Retail giant Walmart is leaning on AI agents to spot and source products, using trend signals such as what teenagers are currently splurging on with their parents' cash.

According to Walmart International executive vice president and chief technology officer Vinod Bidarkoppa. In fashion, it usually takes around six months to drag a collection from vague idea to shop shelf, but Walmart’s Trend-to-Product agent chops as much as 18 weeks off that cycle.

The system has already helped churn out specifications and patterns for items like Walmart’s No Boundaries Off-Shoulder Mini Dress, proving that even frocks now get machine minders.

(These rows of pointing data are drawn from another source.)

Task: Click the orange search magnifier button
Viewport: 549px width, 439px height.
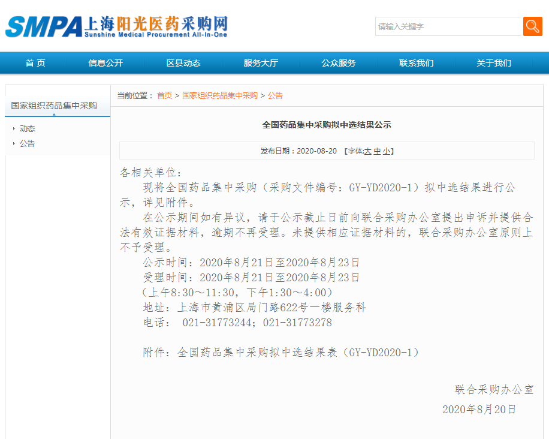Action: [532, 26]
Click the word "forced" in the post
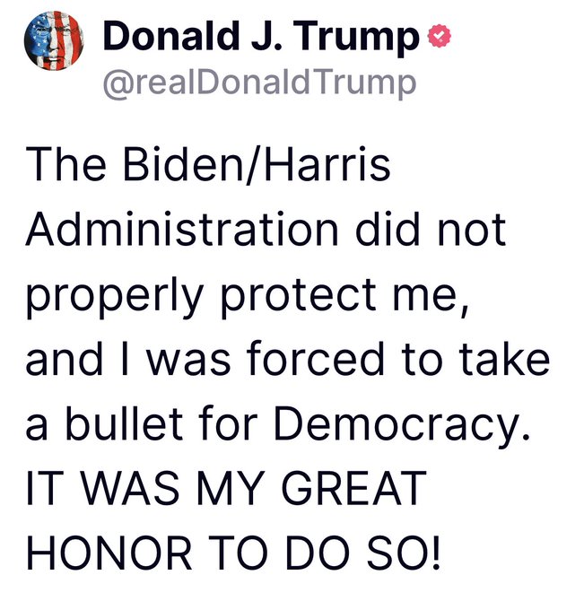The width and height of the screenshot is (584, 610). [316, 358]
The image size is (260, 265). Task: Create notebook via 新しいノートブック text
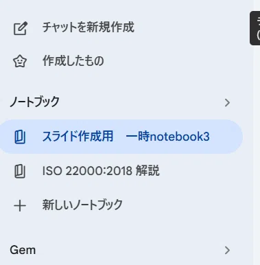[82, 205]
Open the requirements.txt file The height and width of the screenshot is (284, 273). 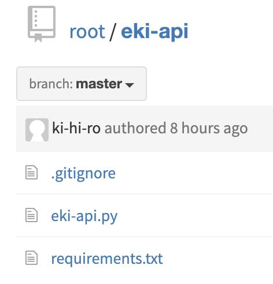[x=107, y=259]
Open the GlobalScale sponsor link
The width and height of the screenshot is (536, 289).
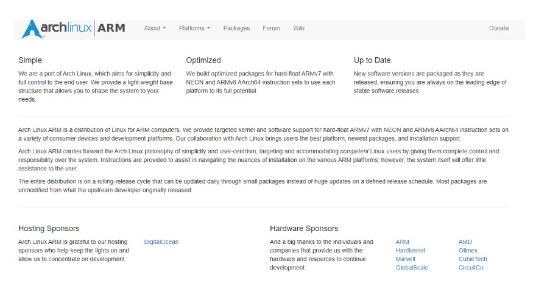click(x=412, y=268)
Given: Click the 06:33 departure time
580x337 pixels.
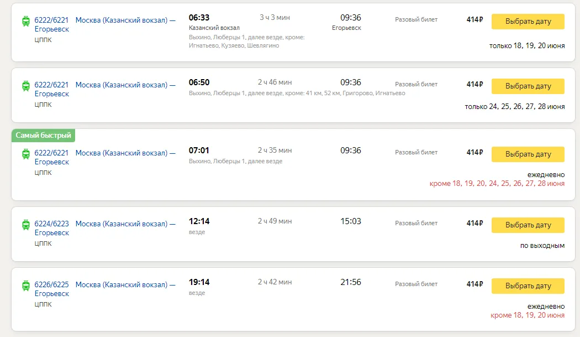Looking at the screenshot, I should (199, 18).
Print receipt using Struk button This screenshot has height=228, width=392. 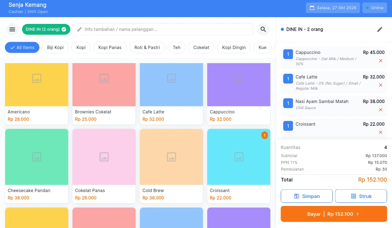pos(361,196)
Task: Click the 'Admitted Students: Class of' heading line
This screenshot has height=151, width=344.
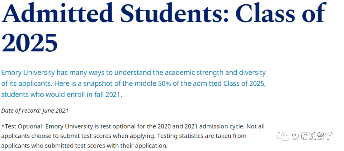Action: pos(163,13)
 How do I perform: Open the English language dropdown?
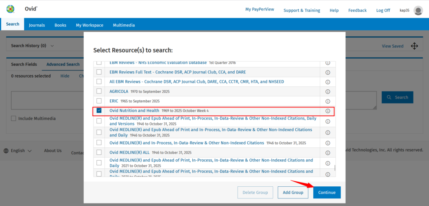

Walmart International executive vice president and chief technology officer Vinod Bidarkoppa said: “This is real value, if all of these agents are working together,” and insists AI is a “force multiplier” for productivity, especially in engineering, rather than a replacement for human decision making.

Plenty of this agent work happens out of sight, which partly explains why punters still think the tech is stuck in the lab.

OpenAI chief financial officer Sarah Friar said, “Walmart is a good example of a customer now working with us on the commerce side, but also using a lot of our technology internally around things like how to merchandise, how to handle risk and so on, on their site,” at the WSJ Tech Live conference on 5 November.

Early studies claiming low adoption and zero returns have not helped, even if they mostly captured clumsy pilot phases. BNY’s Russell pointed to a widely shared Massachusetts Institute of Technology study that found most generative AI pilots to be useless. “For us, that’s a hard false,” Russell said.

There are other hints that agentic AI is not flatlining. Software-as-a-service giant Salesforce told the reporter it has seen “5x growth” since launching its Agentforce platform last year, which explains why the marketing slides look so cheerful.

Adoption is still in its awkward early stages, the trial-and-error bills are piling up, and plenty of pilots will disappear, yet the first movers have shown that AI agents can actually earn their keep once someone bothers to point them at real work.